Monoraphidium is a microalgal genus which can accumulate large amounts of lipids and this ability is affected by several factors including nitrogen deprivation (Dhup and Dhawan 2014; Singh et al. 2020; Song et al. 2020), light intensity (He et al. 2015a, 2023).

Regarding the scale-up potential of the lipids production from Monoraphidium sp several aspects have to be considered and improved. First of all, further research is needed for the optimization of cultivation conditions in order to maximize the lipid content of the algal biomass. With respect to the methods employed for cell disruption and lipid extraction, additional research is imperative to implement less energy -intensive and environmentally friendly methods for industrial-scale lipid extraction from Monoraphidium sp. particularly for applications in food and feed industries.

Conclusions

This work extensively studied the potential of utilizing Monoraphidium sp for applications in human nutrition. It was found that Monoraphidium sp. has an interesting nutritional value for human and animal nutrition primarily due to its richness in protein content, methionine, alpha-linolenic acid and ω-3/ω-6 fatty acid ratio. In addition, the lipid fraction of the Monoraphidium sp. studied herein although it is not in a very high concentration, can still be extractable using food grade methods. Aiming to the valorization potential of Monoraphidium sp. for food- grade purposes different cell disruption and lipid extraction methods were explored for the extraction of oil from its biomass. Three mechanical processes were examined to determine their effectiveness in cell disruption. Ultrasonication and high-speed homogenization were inadequate methods to provide a complete disruption of the Monoraphidium sp. cells. However, the use of a ball mill and the appropriate wet biomass/water ratio resulted in complete cell disruption in a relatively short time. For oil extraction, solid-liquid solvent extraction methods using hexane and ethanol mixture or only ethanol, as well as supercritical CO2 extraction using ethanol as a cosolvent, were found to yield high recovery values (54-70 %).
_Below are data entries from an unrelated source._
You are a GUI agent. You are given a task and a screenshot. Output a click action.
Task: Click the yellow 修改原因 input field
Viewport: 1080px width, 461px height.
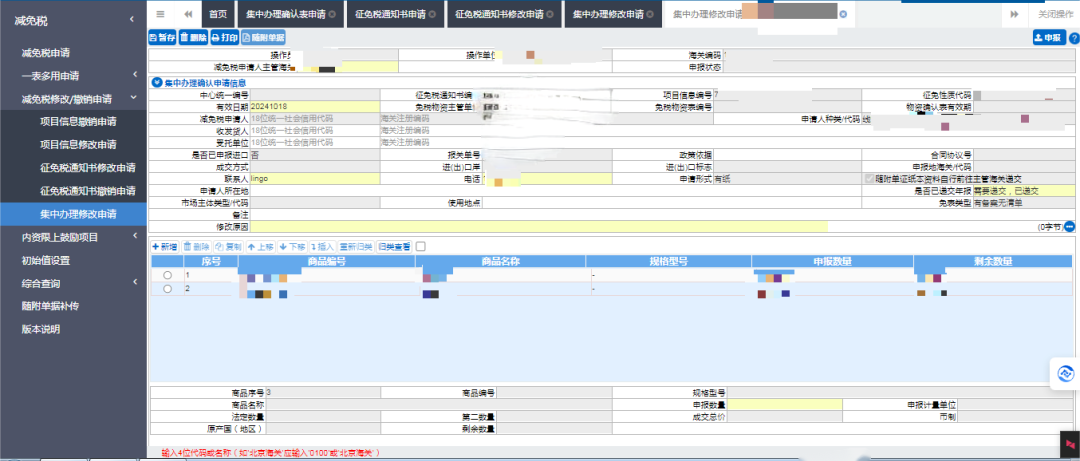[640, 227]
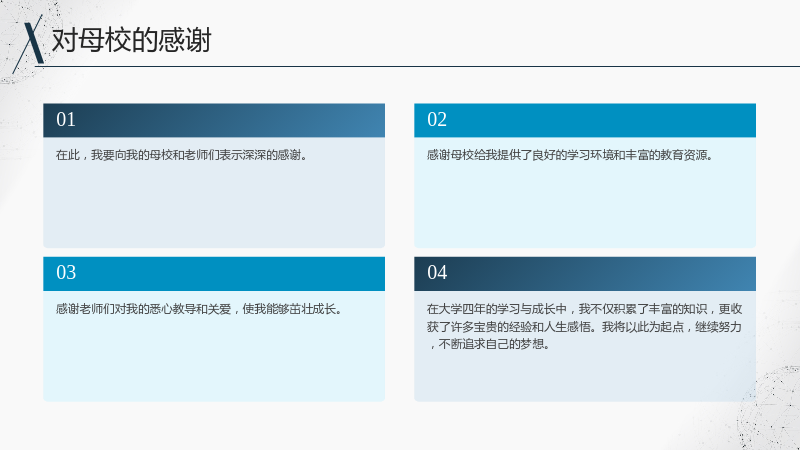The height and width of the screenshot is (450, 800).
Task: Click the 03 header bar
Action: pos(214,274)
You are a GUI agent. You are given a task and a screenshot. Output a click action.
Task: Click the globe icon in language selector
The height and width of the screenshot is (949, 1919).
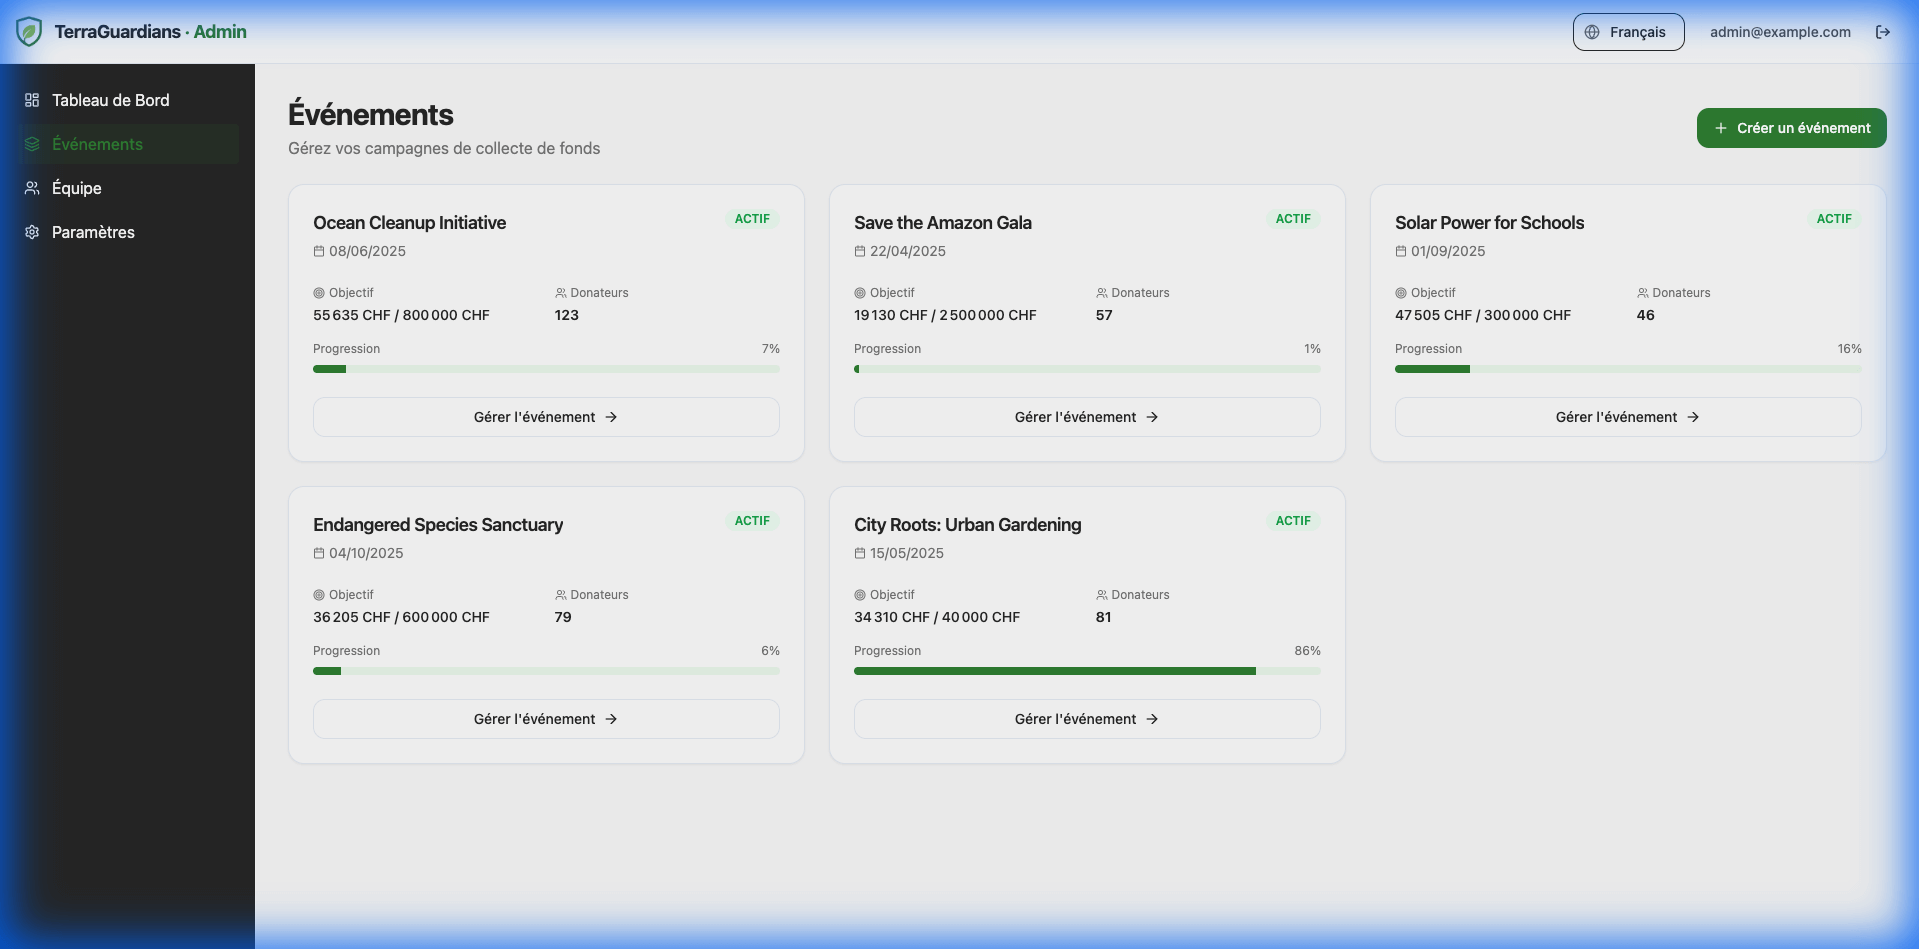1592,32
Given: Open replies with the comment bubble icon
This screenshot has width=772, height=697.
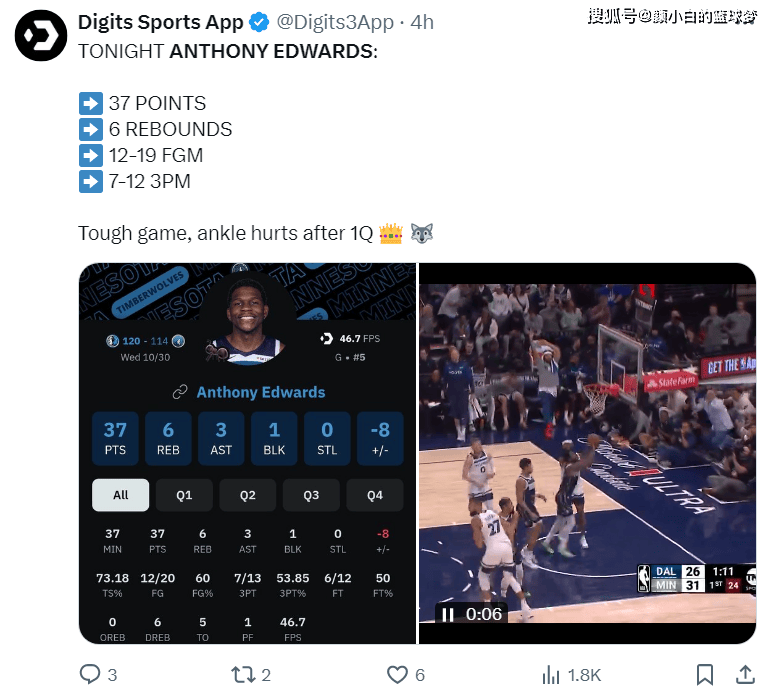Looking at the screenshot, I should tap(90, 674).
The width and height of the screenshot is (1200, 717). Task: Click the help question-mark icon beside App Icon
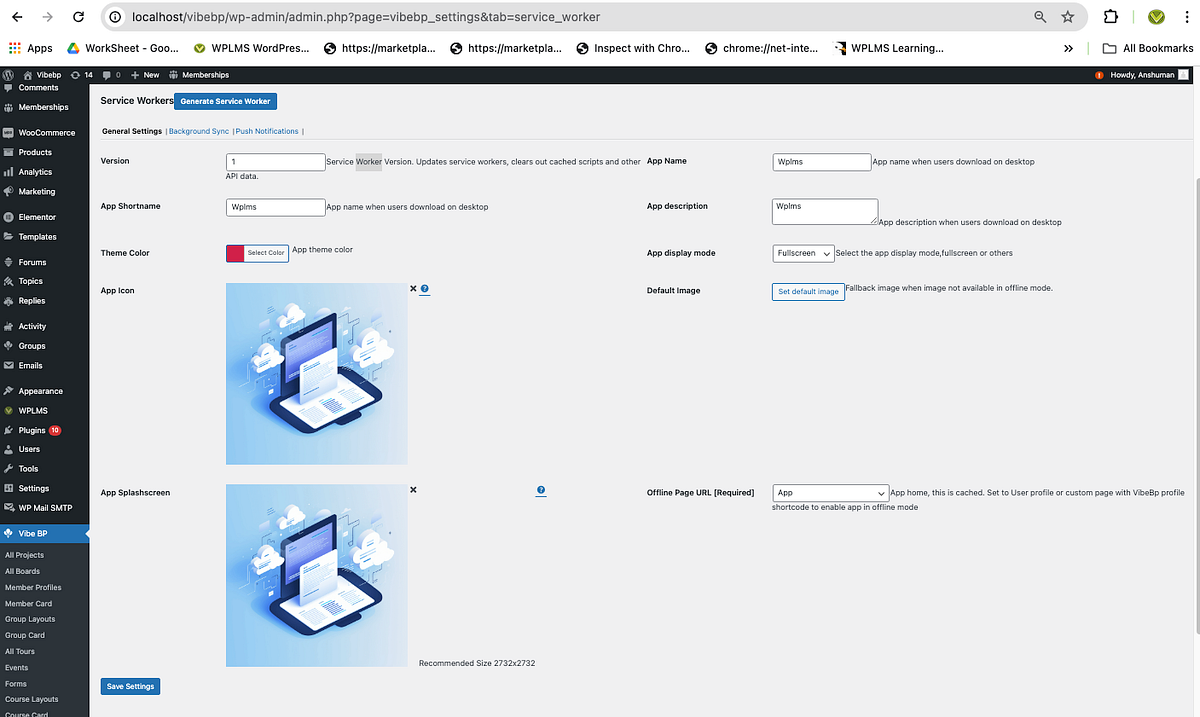point(424,288)
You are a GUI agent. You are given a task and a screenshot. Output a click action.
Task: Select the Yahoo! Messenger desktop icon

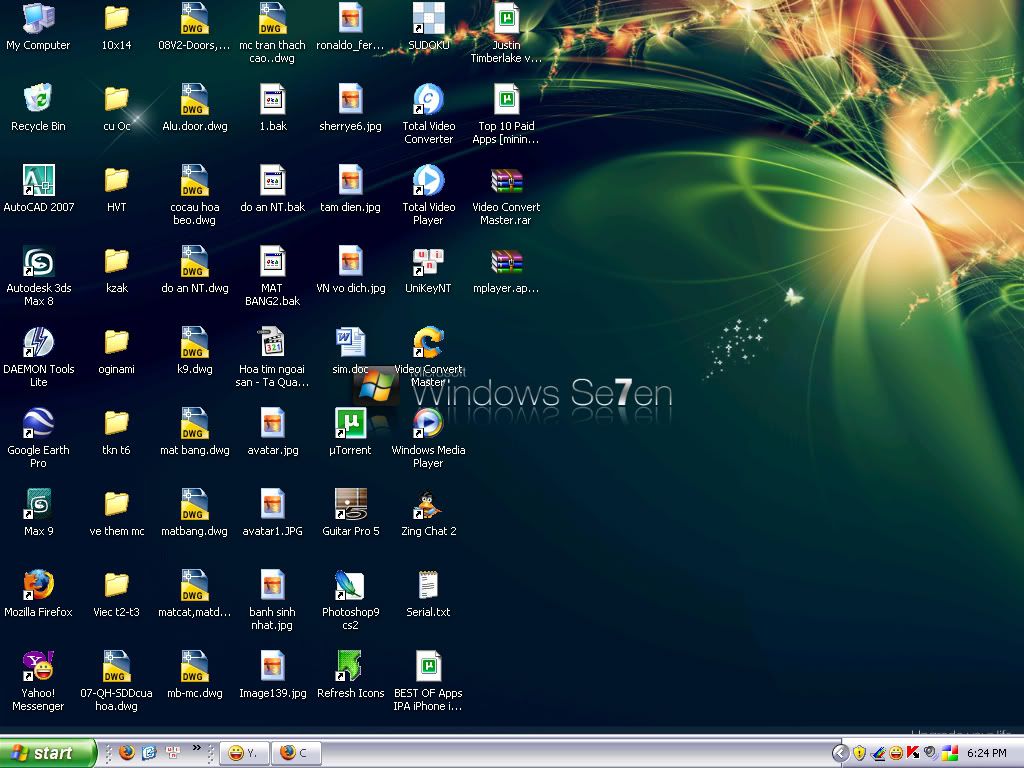[x=38, y=667]
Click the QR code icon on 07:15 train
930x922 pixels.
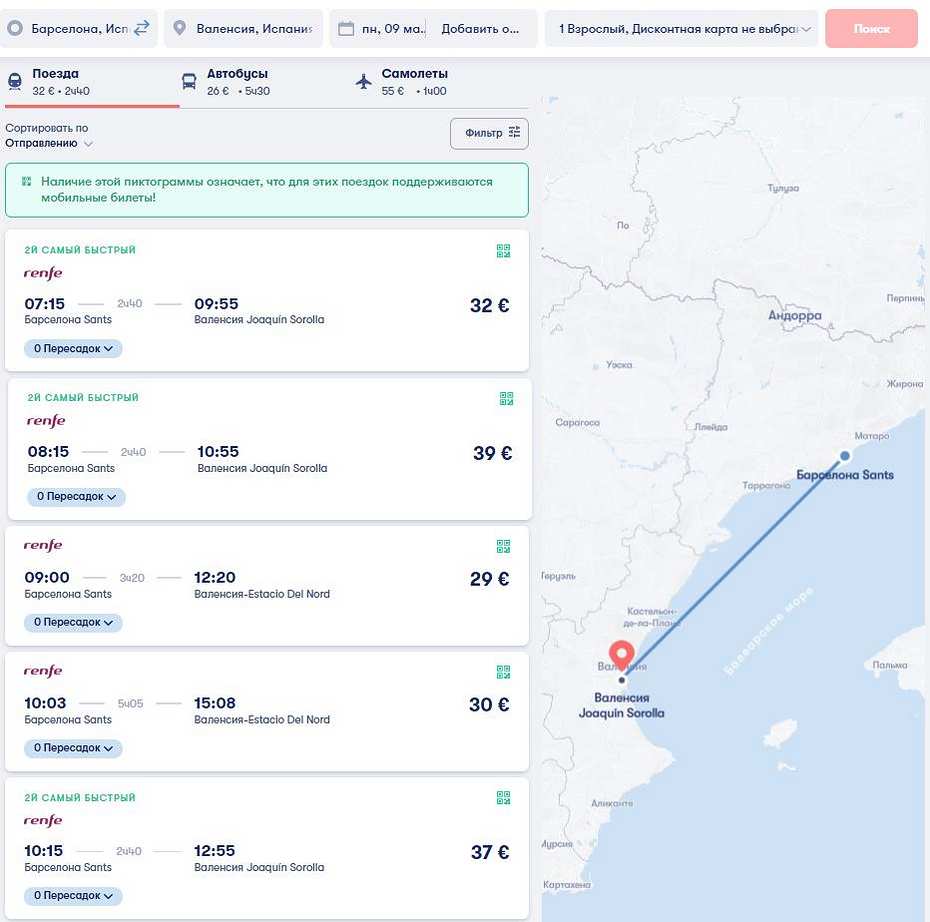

Accounting for the scalability of the process, the environmental impact and the initial investment cost, the ET process might be the preferred one when extraction of lipids from dried biomass Monoraphidium sp. is sought at an industrial scale.

However, this study underscores the necessity for further research to increase the lipid content of Monoraphidium sp and to improve lipid recovery through the implementation of more efficient energy-conserving and environmentally sustainable methods at an industrial-scale.